Who Writes the Rules the AI Follows?
- Hal Warfield

- Apr 28
- 2 min read

In a way, writing this article feels like the old saying "cutting off one's nose to spite one's face." Complete documentation automation certainly feels like (another trite old saying) "another nail in the coffin." Hmmm, are there any other trite sayings that are appropriate? Oh, yeah, it may be "a blessing in disguise." But is full automation a replacement for an experienced documentarian?
The article in question is from Sleekplan, and it describes using Claude Skills, Claude Code, and Cowork to automate release notes from end to end. Pull from git history, PRs, and issue trackers. Synthesize. Draft. Route for human review. Publish. Repeat on a schedule. The workflow is real and it works. I've read it twice.
The second reading is where it gets interesting.
Here's what the article actually describes, beneath the workflow diagrams. Someone has to write the SKILL.md — the file that encodes how your team writes release notes, what tone is appropriate for which audience, how commit types map to changelog categories, and what a breaking change looks like in your specific product. Someone has to write the CLAUDE.md that documents your philosophy and style. Someone has to build the VALIDATION.md — the preflight checklist that flags problems before anything publishes. Someone has to curate the PATTERNS.md with examples of releases that actually got it right.
These aren't configuration files. They are documentation artifacts, written by someone who understands documentation systems well enough to encode decades of judgment into a format an AI can follow.
Now add the compliance layer.
If your company operates in RegTech, healthcare tech, financial services, or any regulated vertical, your release notes are not a courtesy to your users. They are evidence. SOC 2 Type II has a change management control - CC8.1 - that requires documented processes for system changes. HIPAA requires audit trails. FDA-regulated software operates under 21 CFR Part 11. Financial services regulators want version history that maps changes to business impact, with breaking changes surfaced and security updates handled with documented urgency.

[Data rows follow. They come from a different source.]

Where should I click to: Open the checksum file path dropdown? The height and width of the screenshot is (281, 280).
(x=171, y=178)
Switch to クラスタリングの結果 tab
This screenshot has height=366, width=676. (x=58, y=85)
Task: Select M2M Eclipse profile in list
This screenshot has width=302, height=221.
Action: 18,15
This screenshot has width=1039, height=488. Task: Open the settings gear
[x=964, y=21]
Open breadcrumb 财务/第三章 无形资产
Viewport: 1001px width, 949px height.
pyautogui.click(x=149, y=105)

The Sleekplan workflow actually gets this right. Their example output has explicit sections for Added, Changed, Fixed, and Security. Their validation rules require breaking changes at the top with migration notes. Their multi-stage review - Claude drafts, human edits, engineering signs off, then publishes - creates an approval chain that looks very good in an audit.
But someone has to design that chain for your specific compliance requirements. Someone has to know that "Security: bumped OpenSSL" means something very different to a SOC 2 auditor than it does to an end user, and that both audiences need to see it written differently. Someone has to define what "breaking" means in your product and make sure the AI flags it correctly every time.
That's not automation. That's documentation architecture. The automation runs on top of it.
The nail in the coffin turns out to be a foundation, not a lid.